Por exemplo, o comentarista Thiago Asmar (“Pilhado”) será investigado pela Polícia Federal por ter falado “que o empresário Luciano Hang ajudou mais o RS que o governo”. Pergunta-se: onde está a fake news? Você pode achar essa opinião boa, ruim, exagerada, precisa, imprecisa etc., mas não é fake news. É apenas um ponto de vista! Não existe opinião verdadeira ou falsa.

Outras pessoas, como o economista Leandro Ruschel, são investigadas por afirmarem que 9 pessoas morreram na UTI. Acontece que o próprio prefeito de Canoas confirmou (aqui) e depois corrigiu a informação (aqui).

O engodo se torna ainda maior porque, mesmo que fosse mentira, fake news nem é crime. Qualquer estudante de Direito sabe que não existe crime sem lei que o preceda. Para piorar, essas pessoas não têm foro privilegiado perante ao STF.

Isso mostra a escalada da censura saltando à frente dos nossos olhos. A utilização de instrumentos estatais para intimidar críticos do governo ou membros do STF tem se tornado mais frequente no Brasil. Durante as eleições, o documentário da Brasil Paralelo foi censurado pelo TSE, no que se chamou de inibição temporária. Alguns veículos de comunicação, como a Gazeta do Povo e o Antagonista, além de alguns comentaristas (Bárbara do Te Atualizei e Adolfo Sachsida), não podiam estabelecer uma relação entre Lula e Daniel Ortega e outros ditadores. Jornalistas e comentaristas, como Paulo Figueiredo e Rodrigo Constantino, tiveram seus passaportes cassados, contas bancárias bloqueadas e redes sociais suspensas por suas opiniões. O advogado e comentarista Pavinatto teve que depor na PF por afirmar que o Comando Vermelho domina os morros no Rio de Janeiro (ele é investigado por “fake news”). Por fim, a revista Crusoé foi tirada do ar, e o editor Mário Sabino foi obrigado a prestar esclarecimentos à PF, pela divulgação de uma matéria que trazia a delação de Marcelo Odebrecht citando um ministro do STF, quando ele era ainda Advogado Geral da União (“amigo do amigo do meu pai”).

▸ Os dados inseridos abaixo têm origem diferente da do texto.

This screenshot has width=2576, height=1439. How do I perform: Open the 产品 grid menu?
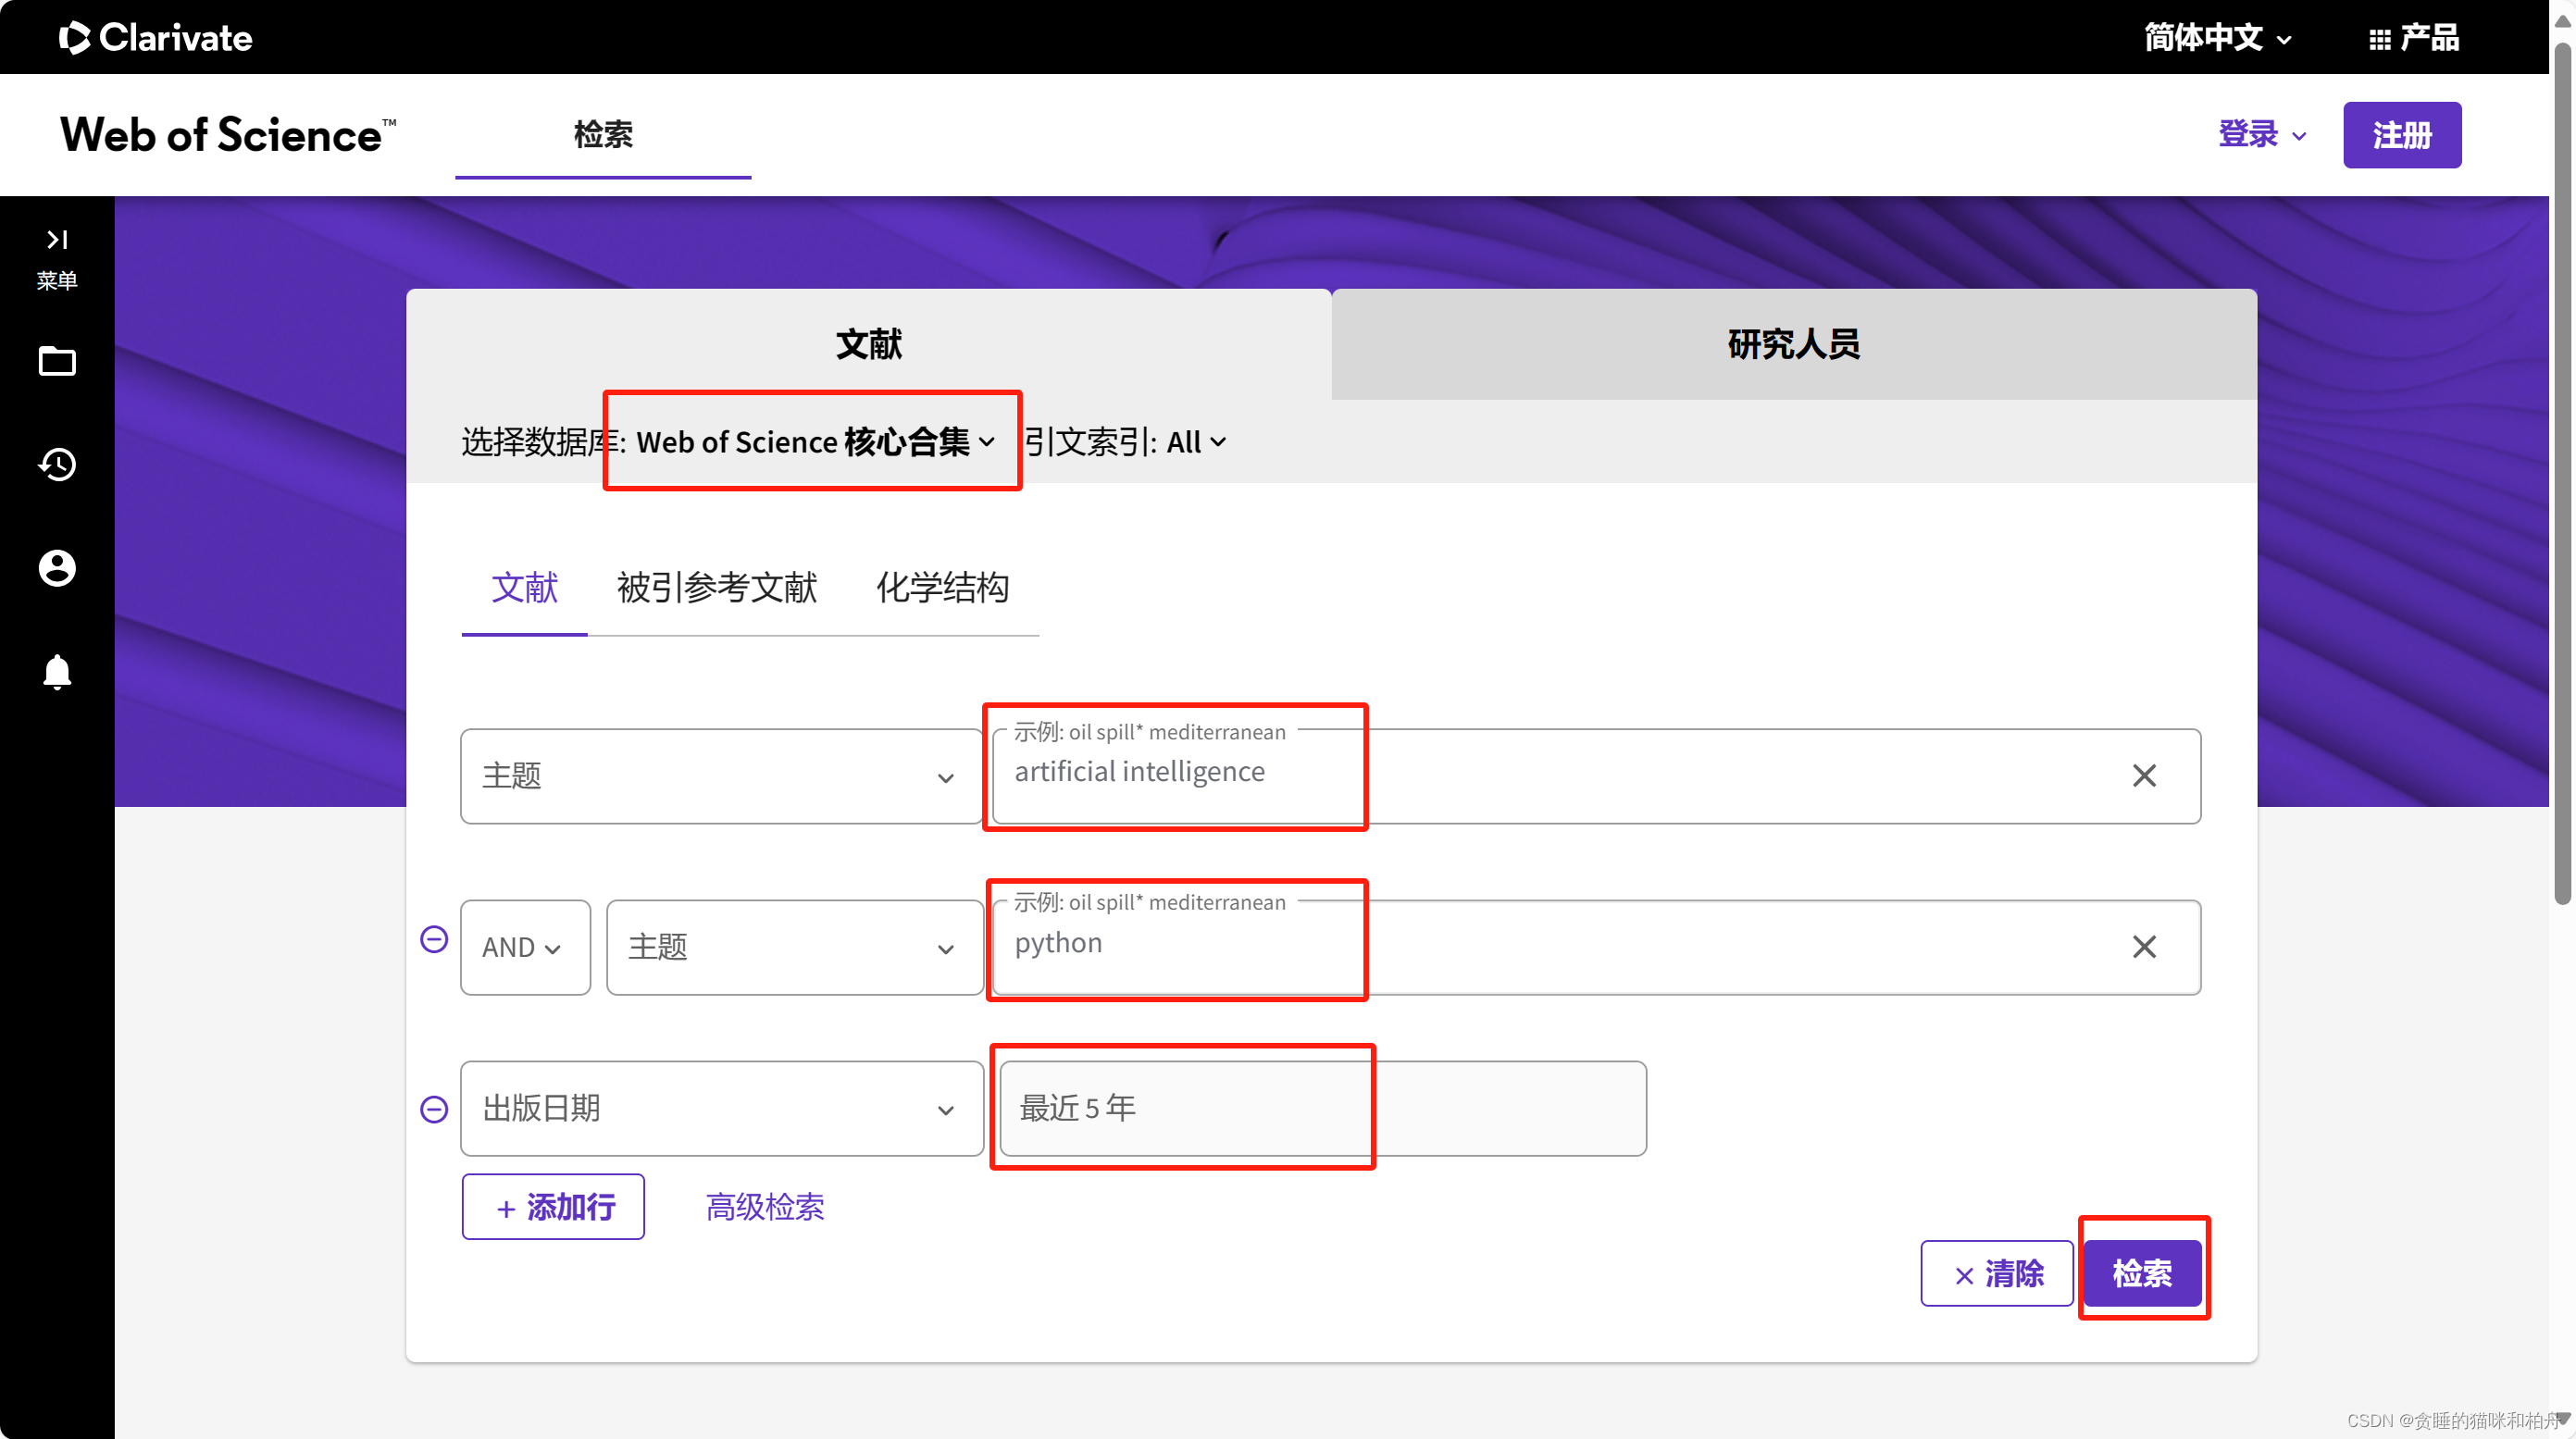[x=2413, y=38]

Até o Twitter entrou na ciranda da censura. Segundo Elon Musk (dono do X, antigo Twitter) e o relatório elaborado por uma comissão da Câmara dos Deputados dos EUA, houve pedido de derrubada de perfis do Twitter pelo STF, sem uma explicação clara do motivo. Ora, sabemos que a transparência é base de qualquer democracia.

Além do cerceamento estatal da liberdade de expressão, ocorre também a censura por parte das empresas que cedem a grupos de pressão esquerdistas. Pessoas são canceladas e demitidas de empresas caso suas opiniões nas redes sociais baterem de frente com a agenda progressista.

A escalada da censura salta aos nossos olhos. Muitos brasileiros não se importam com a perda da liberdade de expressão porque não vivem exatamente de opinião. Estão mais preocupados em trabalhar e ter boas condições econômicas para tocarem as suas vidas (trocar de carro, viajar, etc.). Infelizmente não percebem que é justamente a liberdade de expressão a peça fundamental para o desenvolvimento econômico e o conforto material da sociedade. A relação causal pode não ser óbvia, mas as consequências serão certas e ruins.  Os dados empíricos sugerem essa relação, e a história nos prova.